Organ Size Control and Tumorigenesis
The molecular mechanisms that stop organ growth at the appropriate point during development or regeneration remain unclear. Investigations in the past decades have led to the identification of a number of growth control pathways, including mTOR/Insulin and Hippo signaling pathways that play key roles in regulating multiple events during organism development and homeostasis. Our research is aimed to understand the cellular and molecular mechanisms underlying organ size control and tumorigenesis, with specific emphasis on 1) molecular mechanisms underlying upstream regulation of the Hippo signaling pathway; 2) novel regulation of tissue growth in response to nutrient stress.

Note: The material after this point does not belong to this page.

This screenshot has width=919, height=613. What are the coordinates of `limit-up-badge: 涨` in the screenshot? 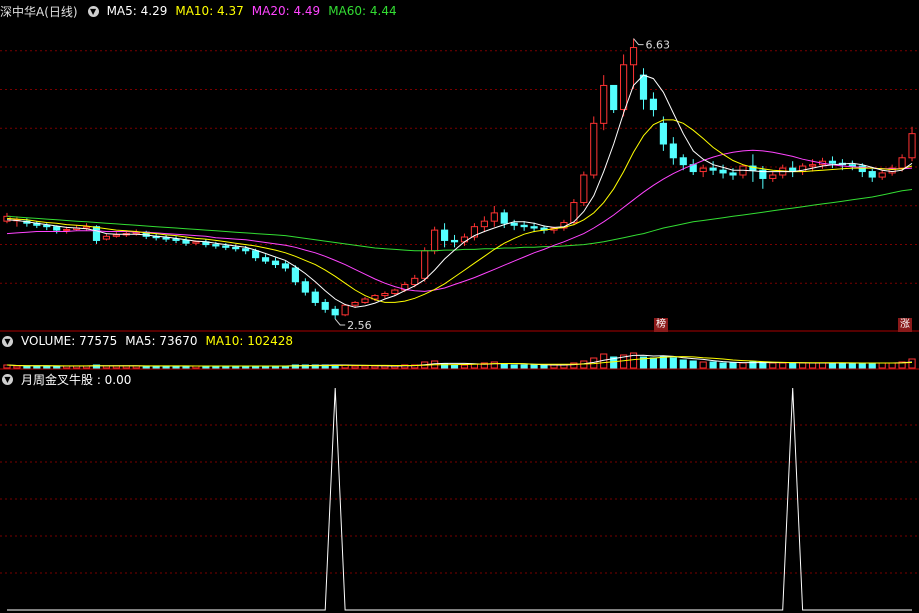 It's located at (905, 325).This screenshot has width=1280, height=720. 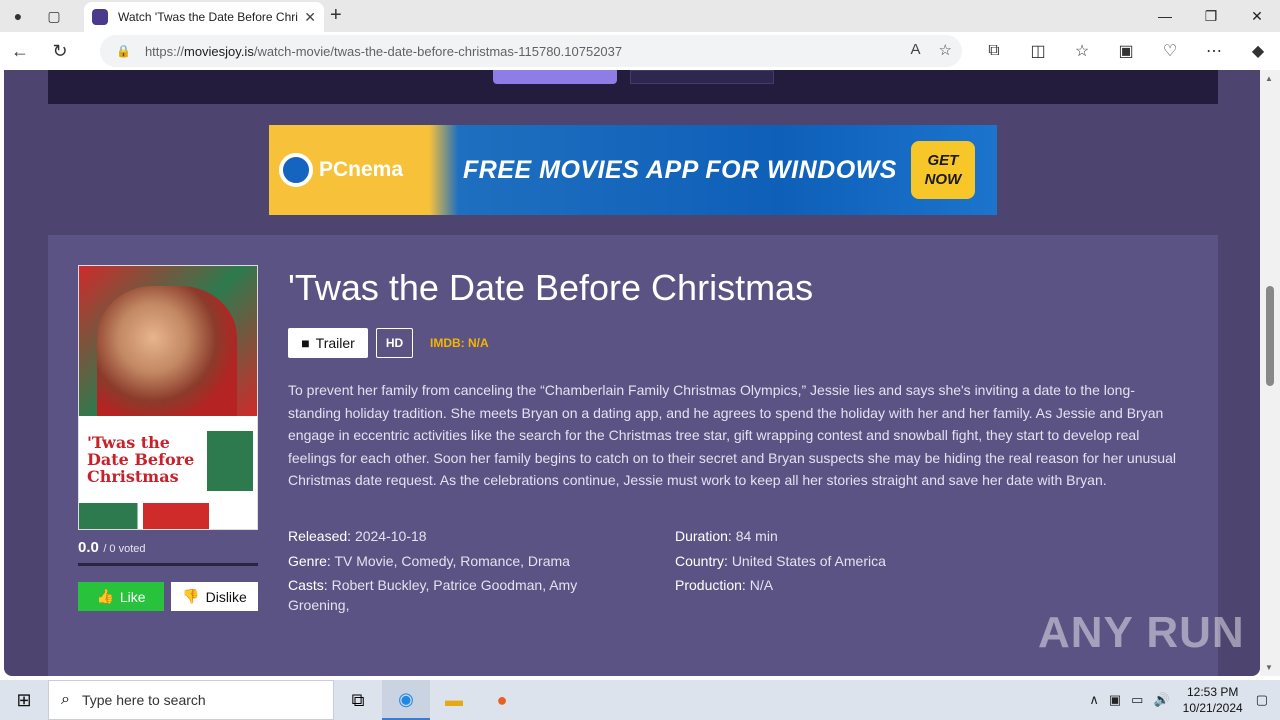 I want to click on server-button, so click(x=555, y=77).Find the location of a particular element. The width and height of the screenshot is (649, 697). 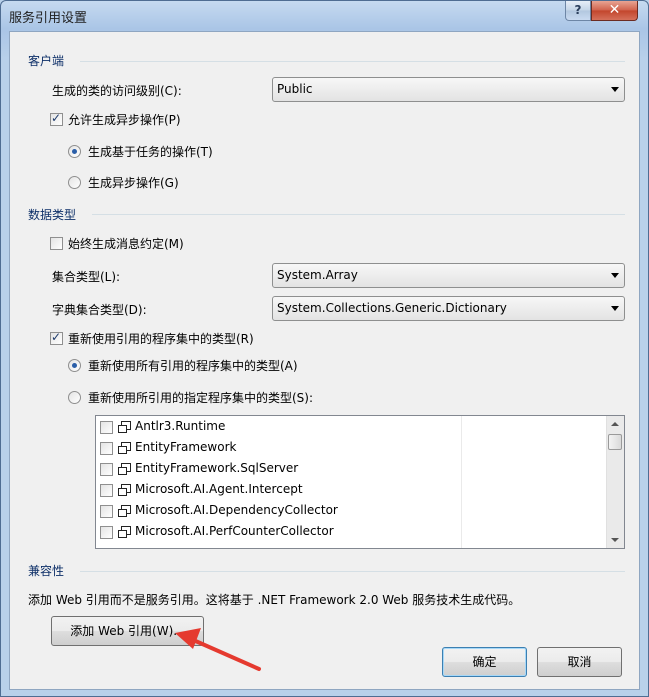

1) Molecular mechanisms underlying upstream regulation of the Hippo signaling pathway. The Hippo pathway is an evolutionarily conserved developmental pathway that controls organ size and tissue homeostasis in all metazoan animals. Dysregulated Hippo pathway has been implicated in a wide range of human disorders, including cancer. While the regulation of the core Hippo pathway is well studied, the upstream regulation of this pathway is less defined. A unique feature of these upstream regulators is that their overgrowth phenotypes are relatively mild compared to those of the core components, suggesting the Hippo pathway is regulated by diverse upstream signals. Our previous study identified Kibra-Expanded-Merlin (KEM) protein complex as a key regulatory machinery upstream of the Hippo pathway. Through a large scale genetic screen, our current work aims to identify additional upstream regulators. We anticipate that our work will provide novel mechanistic understanding of how Hippo pathway upstream signals are coordinated.
2) Novel regulation of tissue growth in response to nutrient stress. Nutrient restriction (NR) without malnutrition is the most robust environmental intervention that is known to slow a number of diseases (including cancer and aging) in a variety of species. To date, the anti-tumorigenic effects of NR have been well established and its potential implications in both cancer prevention and treatment have been suggested. Despite these advances, our understanding of the molecular mechanisms underlying the anti-tumorigenic effects of NR remain fragmented. We recently identified Hdc and Unk as two NR-specific tumor suppressors. By elucidating how Hdc and Unk activities are regulated by nutrient stress and further, how this regulation determines the sensitive of cells to NR and subsequent NR resistance effects, our research goal is to provide new insights into the molecular mechanisms underlying NR resistance response during animal development, and to have a transformative impact on understanding the development of NR resistance related human diseases.
Parkinson’s disease (PD)
Parkinson’s disease (PD) is recognized as the second most common neurodegenerative disorder after Alzheimer’s disease, affecting up to 1% of the population above the age of 60 and 4-5% above the age of 85. The cardinal symptoms are caused by the progressive degeneration of midbrain dopamine (DA) neurons in substantia nigra pars compacta (SNpc) and accompanying striatal pathology and movement deficits. Unfortunately, there is no cure or proven disease modifying therapy for PD. The goal of our research is to understand the molecular mechanisms of PD using Drosophila and mouse systems. As a non-mammalian animal, Drosophila fruit fly has well-defined nerve system, providing a simple yet powerful in vivo system to model neurological diseases. Drosophila adult brain has distinct dopamine (DA) neuronal clusters including about 200 DA neurons. In Drosophila, dysfunction of these DA neurons leads to complicated behaviors mimicking some human PD symposium. As a simple organism, Drosophila also provides great advantages in conducting genome-wide modifier screenings, allowing further identification of components of diverse signaling pathways involved in PD pathogenesis. Taking advantage of the powerful fly genetics, my lab has generated novel transgenic fly models carrying various combinations of human genes with PD-causing mutations (LRRK2, GBA, alpha-Synuclein). By selective expression of these PD genes under dopamine neuron specific driver (TH-Gal4) in combination with environmental stresses, these fly models provide new opportunities to investigate molecular mechanisms underlying PD pathobiology. Particularly, we are trying to understand 1) how do the PD-associated genes cause dopaminergic neurodegeneration, 2) what are the common pathways leading to PD. We expect that the findings from our fly models will be transferred to mammalian systems.